→ Trecho do texto

10 dezembro 2018

FÁBRICAS DE MITOS: FOX COMICS


  Apesar dos delírios de grandeza do seu excêntrico fundador - o autoproclamado Rei dos Quadradinhos - teria sido nota de rodapé na história da 9ª Arte se não tivesse sido a primeira editora a plagiar o Homem de Aço. Antes do naufrágio anunciado navegou em águas turvas e teve no Besouro Azul a sua figura de proa.

Façanhas de um flibusteiro

Também conhecida como Fox Feature Syndicate ou Fox Publications (e sem qualquer relação com a 20th Century Fox ou o canal FOX), a Fox Comics, fundada no início de 1939, foi uma das primeiras editoras de banda desenhada surgidas nesse período transcendente que foi a Idade de Ouro. Como em tantos outros casos, a sua história confunde-se com a do seu fundador. Sucede que este, mercê das suas inúmeras tropelias, foi uma personagem mais interessante do que qualquer uma das que foram publicadas pela sua empresa. Ou não tivesse ele sido uma espécie de flibusteiro dos tempos modernos com sonhos de grandeza e os predicados morais do animal a que pediu emprestado o nome.
Na raiz de todas as lendas estão antecedentes obscuros e notáveis façanhas, ambos abundantes na esconsa biografia do autoproclamado Rei dos Quadradinhos, cujo reinado, estribado em toda a sorte de trafulhices, merece ser revisitado.

→ Objetivo do exercício
Reproduz, sem mudar uma palavra, tudo o que vai no texto sobre a Fox Comics desde "FÁBRICAS DE MITOS: FOX" até "figura de proa.".

→ Excerto de dados
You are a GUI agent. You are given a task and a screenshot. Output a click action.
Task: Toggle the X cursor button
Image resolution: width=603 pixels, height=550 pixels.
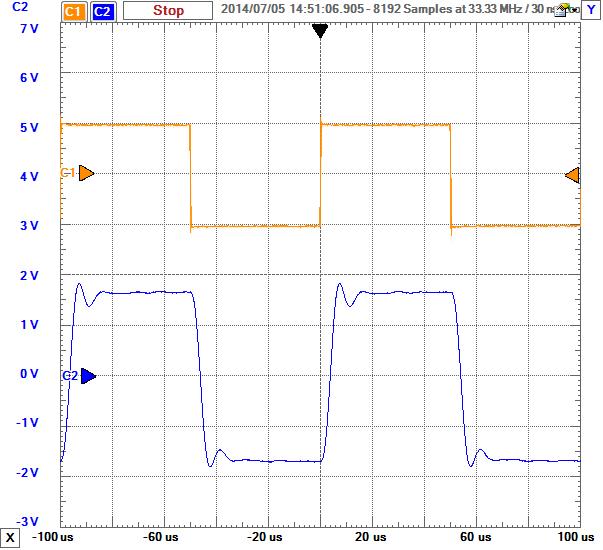point(10,540)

→ Resposta à tarefa
FÁBRICAS DE MITOS: FOX COMICS


  Apesar dos delírios de grandeza do seu excêntrico fundador - o autoproclamado Rei dos Quadradinhos - teria sido nota de rodapé na história da 9ª Arte se não tivesse sido a primeira editora a plagiar o Homem de Aço. Antes do naufrágio anunciado navegou em águas turvas e teve no Besouro Azul a sua figura de proa.